By WILLIAM NEUMAN, NY Times, March 28, 2011

SPEARMAN, Tex. — Tight supplies of corn, soybeans and wheat have sent prices skyrocketing in the last year, prompting worries of a looming global food crisis.

In other years, American farmers have responded to high prices by devoting more land to staple food crops.

But this spring, many farmers in southern states will be planting cotton in ground where they used to grow corn, soybeans or wheat — spurred on by cotton prices that have soared as clothing makers clamor for more and poor harvests crimp supply.

The result is an acreage war between rival commodities used to feed and clothe the world’s population.

“There’s a lot more money to be made in cotton right now,” said Ramon Vela, a farmer here in the Texas Panhandle, as he stood in a field where he grew wheat last year, its stubble now plowed under to make way for cotton. Around the first week of May, Mr. Vela, 37, will plant 1,100 acres of cotton, up from 210 acres a year ago. “The prices are the big thing,” he said. “That’s the driving force.”

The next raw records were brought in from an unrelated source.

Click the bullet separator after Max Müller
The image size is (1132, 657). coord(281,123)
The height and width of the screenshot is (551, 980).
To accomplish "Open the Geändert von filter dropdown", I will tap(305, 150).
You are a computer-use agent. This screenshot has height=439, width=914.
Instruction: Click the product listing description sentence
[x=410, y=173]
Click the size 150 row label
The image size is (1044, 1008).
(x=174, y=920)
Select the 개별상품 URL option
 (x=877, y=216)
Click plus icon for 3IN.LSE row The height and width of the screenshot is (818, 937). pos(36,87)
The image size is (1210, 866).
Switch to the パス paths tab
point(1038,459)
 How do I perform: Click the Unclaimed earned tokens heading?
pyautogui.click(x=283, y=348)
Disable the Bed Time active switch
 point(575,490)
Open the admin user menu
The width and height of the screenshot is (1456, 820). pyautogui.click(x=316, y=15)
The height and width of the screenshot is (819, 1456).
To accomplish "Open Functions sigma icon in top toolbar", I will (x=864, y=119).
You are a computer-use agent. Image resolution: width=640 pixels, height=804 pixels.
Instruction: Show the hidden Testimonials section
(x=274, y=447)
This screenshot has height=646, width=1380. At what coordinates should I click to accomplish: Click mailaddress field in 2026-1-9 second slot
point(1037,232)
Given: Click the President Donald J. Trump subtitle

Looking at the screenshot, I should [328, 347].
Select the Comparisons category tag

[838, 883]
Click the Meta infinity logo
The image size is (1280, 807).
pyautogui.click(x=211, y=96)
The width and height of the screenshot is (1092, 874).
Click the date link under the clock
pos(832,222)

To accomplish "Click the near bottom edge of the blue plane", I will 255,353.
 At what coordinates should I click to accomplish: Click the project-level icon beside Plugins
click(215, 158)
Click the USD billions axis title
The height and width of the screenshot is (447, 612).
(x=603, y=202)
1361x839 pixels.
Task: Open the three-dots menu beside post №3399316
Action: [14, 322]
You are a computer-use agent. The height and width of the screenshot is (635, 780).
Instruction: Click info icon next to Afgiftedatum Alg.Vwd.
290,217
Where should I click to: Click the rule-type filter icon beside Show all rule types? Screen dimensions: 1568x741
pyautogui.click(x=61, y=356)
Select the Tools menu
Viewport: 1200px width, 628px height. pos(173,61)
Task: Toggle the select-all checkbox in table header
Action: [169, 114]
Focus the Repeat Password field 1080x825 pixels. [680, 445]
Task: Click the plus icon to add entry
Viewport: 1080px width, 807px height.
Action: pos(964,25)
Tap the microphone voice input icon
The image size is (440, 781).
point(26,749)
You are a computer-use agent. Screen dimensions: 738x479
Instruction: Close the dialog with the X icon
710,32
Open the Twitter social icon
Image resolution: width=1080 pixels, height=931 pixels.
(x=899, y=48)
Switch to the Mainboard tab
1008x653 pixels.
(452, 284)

Economists, agricultural experts and government officials are predicting that many farmers, both in the United States and abroad, will join Mr. Vela this year in chasing the higher profits to be made in cotton — with consequences that could ripple across the globe.

“It’s good for the farmer, but from a humanitarian perspective it’s kind of scary,” said Webb Wallace, executive director of the Cotton and Grain Producers of the Lower Rio Grande Valley. “Those people in poor countries that have a hard time affording food, they’re going to be even less able to afford it now.”

Myriad factors determine food prices. Ethanol demand has pushed up corn prices. Wheat prices rose last year when Russia banned exports after drought devastated its crop.

Farmers typically respond by increasing plantings of the most profitable crop. In the middle of the last decade, as food prices began to rise, cotton prices remained low, prompting farmers to switch from cotton to grains and other food crops. When corn prices jumped with ethanol demand in 2007, farmers grew much more corn.

This year, cotton prices are the highest they have been in years, luring farmers despite strong prices for other crops.

The United States Department of Agriculture predicted last month that southern farmers this spring would plant 12.8 million acres of upland cotton, the type that accounts for the vast majority of the crop. That is a 19 percent increase from last year, when farmers grew 10.8 million acres. It also predicted that the acreage for corn and wheat would grow, although the increases would be lower than they might have been without the competition from cotton. On Thursday, the department will release an updated forecast, based on a survey of farmers.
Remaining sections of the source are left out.